• _What you need to do_:
Every line holding the word "orange" should be copied from the material.

#### Provided data ####

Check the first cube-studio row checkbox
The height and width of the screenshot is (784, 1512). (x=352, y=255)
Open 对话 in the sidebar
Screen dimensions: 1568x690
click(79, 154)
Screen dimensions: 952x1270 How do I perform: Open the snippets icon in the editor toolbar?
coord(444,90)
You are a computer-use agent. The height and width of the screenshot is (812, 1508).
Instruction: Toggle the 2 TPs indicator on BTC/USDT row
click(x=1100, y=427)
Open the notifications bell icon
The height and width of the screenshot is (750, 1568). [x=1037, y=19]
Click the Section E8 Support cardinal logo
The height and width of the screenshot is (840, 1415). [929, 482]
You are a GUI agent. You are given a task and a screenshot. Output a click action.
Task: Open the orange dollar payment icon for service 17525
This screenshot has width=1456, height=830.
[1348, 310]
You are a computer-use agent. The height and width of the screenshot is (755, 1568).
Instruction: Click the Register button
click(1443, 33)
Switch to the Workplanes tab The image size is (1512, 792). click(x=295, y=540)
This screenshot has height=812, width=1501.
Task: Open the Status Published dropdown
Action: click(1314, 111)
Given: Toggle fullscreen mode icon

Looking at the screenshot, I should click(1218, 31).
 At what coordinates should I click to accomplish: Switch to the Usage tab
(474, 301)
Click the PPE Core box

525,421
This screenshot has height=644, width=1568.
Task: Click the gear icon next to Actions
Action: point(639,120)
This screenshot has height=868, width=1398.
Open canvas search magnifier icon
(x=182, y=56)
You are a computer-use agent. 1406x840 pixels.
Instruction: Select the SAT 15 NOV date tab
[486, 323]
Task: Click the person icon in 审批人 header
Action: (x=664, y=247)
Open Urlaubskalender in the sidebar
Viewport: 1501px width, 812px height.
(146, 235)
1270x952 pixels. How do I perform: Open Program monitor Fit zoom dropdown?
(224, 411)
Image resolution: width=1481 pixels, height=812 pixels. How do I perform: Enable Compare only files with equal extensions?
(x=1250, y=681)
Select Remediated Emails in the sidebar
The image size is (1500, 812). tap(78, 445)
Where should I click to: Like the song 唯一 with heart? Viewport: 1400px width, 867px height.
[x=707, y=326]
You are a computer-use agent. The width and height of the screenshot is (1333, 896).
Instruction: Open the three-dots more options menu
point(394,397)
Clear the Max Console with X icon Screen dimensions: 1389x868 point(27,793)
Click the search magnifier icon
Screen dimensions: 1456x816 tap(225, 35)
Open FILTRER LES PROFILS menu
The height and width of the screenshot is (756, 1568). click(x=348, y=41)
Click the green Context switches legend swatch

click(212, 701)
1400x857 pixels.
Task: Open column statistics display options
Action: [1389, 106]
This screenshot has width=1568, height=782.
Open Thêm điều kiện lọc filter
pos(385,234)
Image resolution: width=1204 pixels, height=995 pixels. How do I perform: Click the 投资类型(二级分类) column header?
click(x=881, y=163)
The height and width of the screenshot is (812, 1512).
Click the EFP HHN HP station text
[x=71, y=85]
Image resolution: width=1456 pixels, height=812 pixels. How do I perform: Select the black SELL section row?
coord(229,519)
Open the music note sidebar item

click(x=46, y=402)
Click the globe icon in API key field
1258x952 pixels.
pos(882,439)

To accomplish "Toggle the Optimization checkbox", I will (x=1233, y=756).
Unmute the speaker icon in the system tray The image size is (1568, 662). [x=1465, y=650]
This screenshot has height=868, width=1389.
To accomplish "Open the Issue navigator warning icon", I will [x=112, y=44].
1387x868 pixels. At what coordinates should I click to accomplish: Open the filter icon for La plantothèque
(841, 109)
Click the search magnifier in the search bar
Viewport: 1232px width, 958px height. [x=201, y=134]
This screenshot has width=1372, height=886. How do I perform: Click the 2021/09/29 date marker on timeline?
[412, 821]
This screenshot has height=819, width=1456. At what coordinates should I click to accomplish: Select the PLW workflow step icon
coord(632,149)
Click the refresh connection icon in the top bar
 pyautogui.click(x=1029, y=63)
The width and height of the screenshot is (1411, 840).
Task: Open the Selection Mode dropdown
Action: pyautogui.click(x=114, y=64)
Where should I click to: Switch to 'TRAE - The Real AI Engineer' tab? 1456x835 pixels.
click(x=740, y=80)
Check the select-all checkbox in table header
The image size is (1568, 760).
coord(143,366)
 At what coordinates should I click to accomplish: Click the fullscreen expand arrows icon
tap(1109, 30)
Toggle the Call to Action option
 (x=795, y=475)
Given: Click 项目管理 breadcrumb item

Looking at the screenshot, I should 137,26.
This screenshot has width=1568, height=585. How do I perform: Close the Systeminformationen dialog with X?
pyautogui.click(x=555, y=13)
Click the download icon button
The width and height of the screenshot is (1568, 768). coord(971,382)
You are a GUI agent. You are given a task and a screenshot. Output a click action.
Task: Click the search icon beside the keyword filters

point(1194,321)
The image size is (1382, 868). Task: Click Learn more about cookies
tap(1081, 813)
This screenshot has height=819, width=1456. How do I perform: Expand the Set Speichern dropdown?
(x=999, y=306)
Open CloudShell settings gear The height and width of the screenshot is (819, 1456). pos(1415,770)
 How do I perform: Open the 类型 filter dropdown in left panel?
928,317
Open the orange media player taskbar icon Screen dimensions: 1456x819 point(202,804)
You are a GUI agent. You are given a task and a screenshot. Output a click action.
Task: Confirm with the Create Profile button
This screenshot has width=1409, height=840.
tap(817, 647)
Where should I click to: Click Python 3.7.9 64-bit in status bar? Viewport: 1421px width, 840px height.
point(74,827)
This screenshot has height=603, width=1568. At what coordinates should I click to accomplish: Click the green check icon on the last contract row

####

• _Task answer_:
Task: Open the orange dollar payment icon for service 17525
Open the orange media player taskbar icon Screen dimensions: 1456x819 point(202,804)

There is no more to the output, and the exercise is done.